Your assignment -> Take the records below and set them down exactly, so that every line matches the original.

Source data ->
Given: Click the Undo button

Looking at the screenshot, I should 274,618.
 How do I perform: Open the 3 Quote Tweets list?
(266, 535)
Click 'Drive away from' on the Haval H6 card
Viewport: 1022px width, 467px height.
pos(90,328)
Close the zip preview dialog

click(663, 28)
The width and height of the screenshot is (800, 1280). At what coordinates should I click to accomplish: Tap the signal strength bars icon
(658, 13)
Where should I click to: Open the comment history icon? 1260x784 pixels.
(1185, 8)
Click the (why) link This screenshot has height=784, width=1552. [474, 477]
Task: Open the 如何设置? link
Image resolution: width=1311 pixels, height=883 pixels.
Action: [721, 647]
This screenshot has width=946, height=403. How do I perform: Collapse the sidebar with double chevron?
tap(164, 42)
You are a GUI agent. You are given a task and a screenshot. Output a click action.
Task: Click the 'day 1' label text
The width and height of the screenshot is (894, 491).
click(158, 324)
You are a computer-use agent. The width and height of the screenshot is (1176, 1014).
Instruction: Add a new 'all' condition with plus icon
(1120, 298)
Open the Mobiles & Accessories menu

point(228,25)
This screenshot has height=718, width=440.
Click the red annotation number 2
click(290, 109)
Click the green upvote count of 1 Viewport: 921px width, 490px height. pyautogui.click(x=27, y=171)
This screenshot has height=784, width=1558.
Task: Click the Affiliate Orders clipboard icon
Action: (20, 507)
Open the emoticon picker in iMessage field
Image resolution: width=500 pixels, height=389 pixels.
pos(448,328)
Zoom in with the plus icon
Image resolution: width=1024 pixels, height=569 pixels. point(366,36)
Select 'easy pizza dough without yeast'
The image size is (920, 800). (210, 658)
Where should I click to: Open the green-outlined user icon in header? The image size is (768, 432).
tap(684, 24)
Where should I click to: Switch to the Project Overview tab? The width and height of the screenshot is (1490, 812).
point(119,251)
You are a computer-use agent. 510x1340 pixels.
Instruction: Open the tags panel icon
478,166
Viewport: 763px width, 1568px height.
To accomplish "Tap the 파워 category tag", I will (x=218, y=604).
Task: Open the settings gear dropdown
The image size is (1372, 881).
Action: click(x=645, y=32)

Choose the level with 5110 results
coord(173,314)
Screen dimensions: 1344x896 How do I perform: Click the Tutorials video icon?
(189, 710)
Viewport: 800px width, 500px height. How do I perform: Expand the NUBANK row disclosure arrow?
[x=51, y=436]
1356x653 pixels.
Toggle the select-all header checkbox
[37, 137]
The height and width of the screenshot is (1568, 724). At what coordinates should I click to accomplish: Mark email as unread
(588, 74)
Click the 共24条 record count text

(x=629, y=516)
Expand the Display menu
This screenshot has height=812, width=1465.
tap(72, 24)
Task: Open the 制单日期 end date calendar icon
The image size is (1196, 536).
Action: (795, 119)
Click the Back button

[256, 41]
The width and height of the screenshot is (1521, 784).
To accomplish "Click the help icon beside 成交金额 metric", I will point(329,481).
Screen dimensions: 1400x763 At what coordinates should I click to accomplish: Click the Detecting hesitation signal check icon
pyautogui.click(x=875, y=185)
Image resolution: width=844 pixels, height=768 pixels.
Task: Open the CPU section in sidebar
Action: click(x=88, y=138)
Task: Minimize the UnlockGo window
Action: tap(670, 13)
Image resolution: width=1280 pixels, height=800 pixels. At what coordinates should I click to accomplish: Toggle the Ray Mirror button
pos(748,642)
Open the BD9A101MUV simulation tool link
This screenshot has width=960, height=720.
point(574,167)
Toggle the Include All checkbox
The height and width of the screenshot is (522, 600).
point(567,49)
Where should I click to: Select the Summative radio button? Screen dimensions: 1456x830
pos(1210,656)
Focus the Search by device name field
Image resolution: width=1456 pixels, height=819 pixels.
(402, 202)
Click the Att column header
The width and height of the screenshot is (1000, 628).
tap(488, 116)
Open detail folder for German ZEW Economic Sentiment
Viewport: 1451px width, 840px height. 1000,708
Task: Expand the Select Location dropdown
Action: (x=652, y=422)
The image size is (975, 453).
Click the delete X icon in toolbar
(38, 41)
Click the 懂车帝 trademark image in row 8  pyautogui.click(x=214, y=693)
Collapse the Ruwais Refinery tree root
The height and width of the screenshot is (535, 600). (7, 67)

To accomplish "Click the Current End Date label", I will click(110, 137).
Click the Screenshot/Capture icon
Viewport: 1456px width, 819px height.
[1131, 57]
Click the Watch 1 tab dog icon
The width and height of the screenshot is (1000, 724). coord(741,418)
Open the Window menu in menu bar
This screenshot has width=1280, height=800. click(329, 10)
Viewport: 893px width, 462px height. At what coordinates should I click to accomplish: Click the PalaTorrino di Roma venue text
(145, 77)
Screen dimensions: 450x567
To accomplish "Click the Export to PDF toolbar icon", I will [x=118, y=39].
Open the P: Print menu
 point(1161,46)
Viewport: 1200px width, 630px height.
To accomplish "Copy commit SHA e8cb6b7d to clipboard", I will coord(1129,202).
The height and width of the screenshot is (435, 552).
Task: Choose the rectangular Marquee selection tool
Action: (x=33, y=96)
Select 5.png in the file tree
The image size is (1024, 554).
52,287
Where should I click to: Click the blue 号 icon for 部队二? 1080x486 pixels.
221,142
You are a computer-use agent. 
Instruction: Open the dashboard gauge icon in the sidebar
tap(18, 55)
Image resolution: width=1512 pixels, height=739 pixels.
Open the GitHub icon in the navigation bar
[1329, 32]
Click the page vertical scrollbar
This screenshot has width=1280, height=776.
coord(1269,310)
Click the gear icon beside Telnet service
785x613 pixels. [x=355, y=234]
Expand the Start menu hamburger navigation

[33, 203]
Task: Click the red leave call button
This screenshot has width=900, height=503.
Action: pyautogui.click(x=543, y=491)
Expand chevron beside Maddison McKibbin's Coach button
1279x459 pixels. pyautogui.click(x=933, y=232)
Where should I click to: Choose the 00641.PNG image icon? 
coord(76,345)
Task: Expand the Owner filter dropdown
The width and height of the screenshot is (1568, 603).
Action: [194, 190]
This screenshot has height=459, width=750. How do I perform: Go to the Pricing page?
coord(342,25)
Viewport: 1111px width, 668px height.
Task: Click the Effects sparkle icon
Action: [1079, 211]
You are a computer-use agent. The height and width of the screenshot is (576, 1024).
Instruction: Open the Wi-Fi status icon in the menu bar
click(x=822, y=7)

The completed task ->
Given: Click the Undo button

Looking at the screenshot, I should 274,618.
 How do I perform: Open the 3 Quote Tweets list?
(266, 535)
Click 'Drive away from' on the Haval H6 card
Viewport: 1022px width, 467px height.
pos(90,328)
Close the zip preview dialog

click(663, 28)
The width and height of the screenshot is (800, 1280). At what coordinates should I click to accomplish: Tap the signal strength bars icon
(658, 13)
Where should I click to: Open the comment history icon? 1260x784 pixels.
(1185, 8)
Click the (why) link This screenshot has height=784, width=1552. [474, 477]
Task: Open the 如何设置? link
Image resolution: width=1311 pixels, height=883 pixels.
Action: [721, 647]
This screenshot has width=946, height=403. How do I perform: Collapse the sidebar with double chevron?
tap(164, 42)
You are a GUI agent. You are given a task and a screenshot. Output a click action.
Task: Click the 'day 1' label text
The width and height of the screenshot is (894, 491).
click(158, 324)
You are a computer-use agent. The width and height of the screenshot is (1176, 1014).
Instruction: Add a new 'all' condition with plus icon
(1120, 298)
Open the Mobiles & Accessories menu

point(228,25)
This screenshot has height=718, width=440.
Click the red annotation number 2
click(290, 109)
Click the green upvote count of 1 Viewport: 921px width, 490px height. pyautogui.click(x=27, y=171)
This screenshot has height=784, width=1558.
Task: Click the Affiliate Orders clipboard icon
Action: (20, 507)
Open the emoticon picker in iMessage field
Image resolution: width=500 pixels, height=389 pixels.
pos(448,328)
Zoom in with the plus icon
Image resolution: width=1024 pixels, height=569 pixels. point(366,36)
Select 'easy pizza dough without yeast'
The image size is (920, 800). (210, 658)
Where should I click to: Open the green-outlined user icon in header? The image size is (768, 432).
tap(684, 24)
Where should I click to: Switch to the Project Overview tab? The width and height of the screenshot is (1490, 812).
point(119,251)
You are a computer-use agent. 510x1340 pixels.
Instruction: Open the tags panel icon
478,166
Viewport: 763px width, 1568px height.
To accomplish "Tap the 파워 category tag", I will (x=218, y=604).
Task: Open the settings gear dropdown
The image size is (1372, 881).
Action: click(x=645, y=32)

Choose the level with 5110 results
coord(173,314)
Screen dimensions: 1344x896 How do I perform: Click the Tutorials video icon?
(189, 710)
Viewport: 800px width, 500px height. How do I perform: Expand the NUBANK row disclosure arrow?
[x=51, y=436]
1356x653 pixels.
Toggle the select-all header checkbox
[37, 137]
The height and width of the screenshot is (1568, 724). At what coordinates should I click to accomplish: Mark email as unread
(588, 74)
Click the 共24条 record count text

(x=629, y=516)
Expand the Display menu
This screenshot has height=812, width=1465.
tap(72, 24)
Task: Open the 制单日期 end date calendar icon
The image size is (1196, 536).
Action: (795, 119)
Click the Back button

[256, 41]
The width and height of the screenshot is (1521, 784).
To accomplish "Click the help icon beside 成交金额 metric", I will point(329,481).
Screen dimensions: 1400x763 At what coordinates should I click to accomplish: Click the Detecting hesitation signal check icon
pyautogui.click(x=875, y=185)
Image resolution: width=844 pixels, height=768 pixels.
Task: Open the CPU section in sidebar
Action: click(x=88, y=138)
Task: Minimize the UnlockGo window
Action: tap(670, 13)
Image resolution: width=1280 pixels, height=800 pixels. At what coordinates should I click to accomplish: Toggle the Ray Mirror button
pos(748,642)
Open the BD9A101MUV simulation tool link
This screenshot has width=960, height=720.
point(574,167)
Toggle the Include All checkbox
The height and width of the screenshot is (522, 600).
point(567,49)
Where should I click to: Select the Summative radio button? Screen dimensions: 1456x830
pos(1210,656)
Focus the Search by device name field
Image resolution: width=1456 pixels, height=819 pixels.
(402, 202)
Click the Att column header
The width and height of the screenshot is (1000, 628).
tap(488, 116)
Open detail folder for German ZEW Economic Sentiment
Viewport: 1451px width, 840px height. 1000,708
Task: Expand the Select Location dropdown
Action: (x=652, y=422)
The image size is (975, 453).
Click the delete X icon in toolbar
(38, 41)
Click the 懂车帝 trademark image in row 8  pyautogui.click(x=214, y=693)
Collapse the Ruwais Refinery tree root
The height and width of the screenshot is (535, 600). (7, 67)

To accomplish "Click the Current End Date label", I will click(110, 137).
Click the Screenshot/Capture icon
Viewport: 1456px width, 819px height.
[1131, 57]
Click the Watch 1 tab dog icon
The width and height of the screenshot is (1000, 724). coord(741,418)
Open the Window menu in menu bar
This screenshot has width=1280, height=800. click(329, 10)
Viewport: 893px width, 462px height. At what coordinates should I click to accomplish: Click the PalaTorrino di Roma venue text
(145, 77)
Screen dimensions: 450x567
To accomplish "Click the Export to PDF toolbar icon", I will [x=118, y=39].
Open the P: Print menu
 point(1161,46)
Viewport: 1200px width, 630px height.
To accomplish "Copy commit SHA e8cb6b7d to clipboard", I will coord(1129,202).
The height and width of the screenshot is (435, 552).
Task: Choose the rectangular Marquee selection tool
Action: (x=33, y=96)
Select 5.png in the file tree
The image size is (1024, 554).
52,287
Where should I click to: Click the blue 号 icon for 部队二? 1080x486 pixels.
221,142
You are a computer-use agent. 
Instruction: Open the dashboard gauge icon in the sidebar
tap(18, 55)
Image resolution: width=1512 pixels, height=739 pixels.
Open the GitHub icon in the navigation bar
[1329, 32]
Click the page vertical scrollbar
This screenshot has width=1280, height=776.
coord(1269,310)
Click the gear icon beside Telnet service
785x613 pixels. [x=355, y=234]
Expand the Start menu hamburger navigation

[33, 203]
Task: Click the red leave call button
This screenshot has width=900, height=503.
Action: pyautogui.click(x=543, y=491)
Expand chevron beside Maddison McKibbin's Coach button
1279x459 pixels. pyautogui.click(x=933, y=232)
Where should I click to: Choose the 00641.PNG image icon? 
coord(76,345)
Task: Expand the Owner filter dropdown
The width and height of the screenshot is (1568, 603).
Action: [194, 190]
This screenshot has height=459, width=750. How do I perform: Go to the Pricing page?
coord(342,25)
Viewport: 1111px width, 668px height.
Task: Click the Effects sparkle icon
Action: [1079, 211]
You are a computer-use agent. The height and width of the screenshot is (576, 1024).
Instruction: Open the Wi-Fi status icon in the menu bar
click(x=822, y=7)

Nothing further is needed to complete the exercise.